Article oct2006.tar

Multi-Platform Image Backups with Bootable, Open Source Distros

Bill Pierce, Jon Pomeroy, and Alan Lavitt

You've just made a somewhat touchy configuration change to a black box in your operating system (OS) when it happens -- the system fails to boot. Without image backups, you may face hours of troubleshooting or re-installation. With image backups, however, five minutes of commands and some time for the backup image to transfer will put the OS right back where it was. Image backups provide a safety net along with the freedom to experiment. We run a multi-platform test lab where it is important to install software on top of a fresh system that is in a known, clean state. A system for image backups allows us to bring systems back to that state in a snap.

The Image Backup Process

An image backup is a byte-for-byte copy of an entire disk or partition when the data is guaranteed to be at rest. Once you have the capability of saving and restoring disk images, you have the power to restore configured systems to the state they were in when you shut them down. The technique is the same, regardless of what the primary OS is or how it is configured.

The backup system does not care about the OS, because it is simply copying bytes. You don't need to use OS-dependent backup software, and you don't have to guess which pieces must be backed up and restored and in what order, because you can back up and restore all the pieces at once. You don't have to worry about open or locked files, hard or soft links, or Windows Registry Keys, because again you are simply copying data at rest at a level above (or below, actually) all that complexity.

Our imaging solution involves two components working together over the network: an image server capable of storing multi-gigabyte files that contain the disk images and running network services that make those files network-accessible, and a set of bootable open source OS distributions (distros) that allow you to boot a machine to an alternate OS from floppy or CD and access disk data at a low level while it is at rest.

The backup procedure is as follows:

1. Shut down the system.

2. Boot an alternate OS from the distro CD.

3. Transfer the primary OS image from the local disk to a file on the image server.

4. Remove the distro CD and reboot to the primary OS image.

The restore procedure is the same except the direction of data transfer is reversed. What could be simpler?

The Image Server Running FTP, NFS, and CIFS-Samba

To get started, you'll need a place to store your images and a way to easily get them in and out of the repository. For our setup, we took advantage of today's high-capacity drives and the volume management and server software that Linux offers to build a low-cost image repository. The key components of our image server were platform, storage, and network services.

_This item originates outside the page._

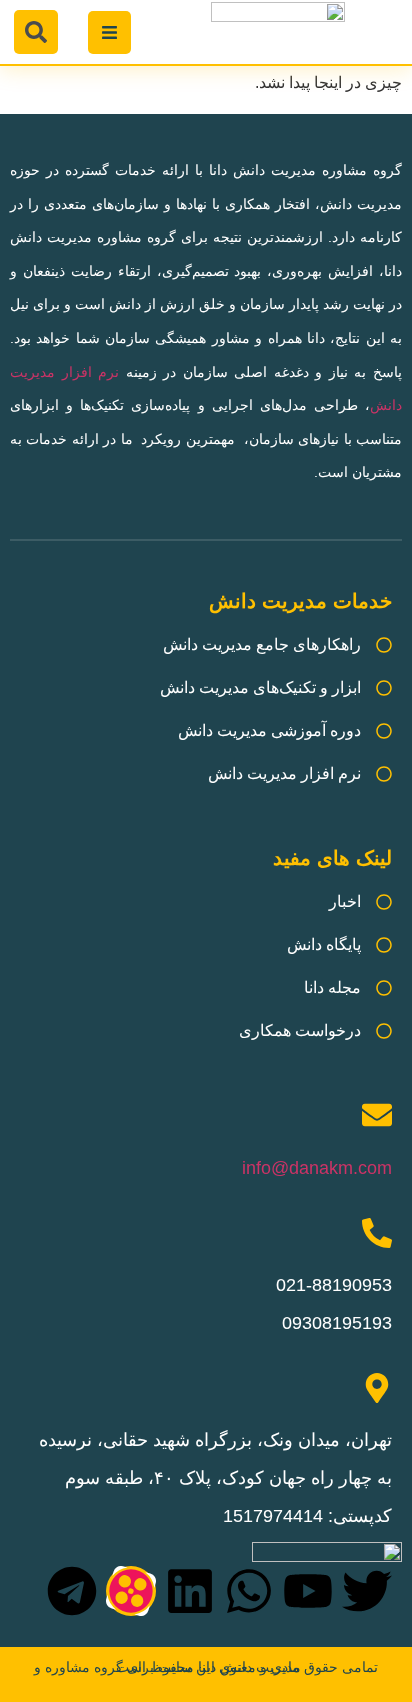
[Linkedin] (190, 1591)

For platform, we refurbished a retired mail server that had a RAID SCSI backplane for up to five drives. Since performance was not a significant requirement, this was a great way to get some additional value from retired hardware. One downside of this decision was that we had some difficulties getting newer versions of Linux to run on this hardware, so we opted for Red Hat 8 as a base.

For storage, a best practice of storage management -- or any IT project -- is to start with your data's requirements:

  • Enough space to hold roughly 50, 5-GB images
  • Capable of storing multi-gigabyte files
  • Most efficient streaming long streams of data
  • Ability to grow without having to move data
  • Recoverability is not critical
  • Impervious to single-disk failure
  • Inexpensive
And match them to a storage solution:

  • 250GB SCSI drives
  • Hardware RAID5 backplane
  • Logical Volume Managed (LVM) Volume
  • ext3 file system with a 4096-byte block size
  • Not backed up
Large, inexpensive drives combined through RAID and LVM provided lots of space with tolerance for disk failure. The volume manager and file system provided the desired expandability. A larger file system block size should help streaming performance. Choosing a journaling file system cuts down on file system repair time in the event that corruption is suspected, especially on large file systems. Backups are not critical because the data rarely changes, can be recovered in other ways in the event of a failure (reinstall), and there is too much data to back up in any reasonable amount of time or number of tapes anyway.

You'll also need network services to make this repository available to the backup clients. We chose vsftpd as our FTP server for its simplicity and security. We also installed nfsd and exported our big file system as a share. Though it's not necessary for the image backup schemes described here, we also installed Samba so CIFS clients could take advantage of the image server's storage resources when performing more conventional disk-to-disk backups. To limit access, we configured the onboard netfilter/iptables firewall.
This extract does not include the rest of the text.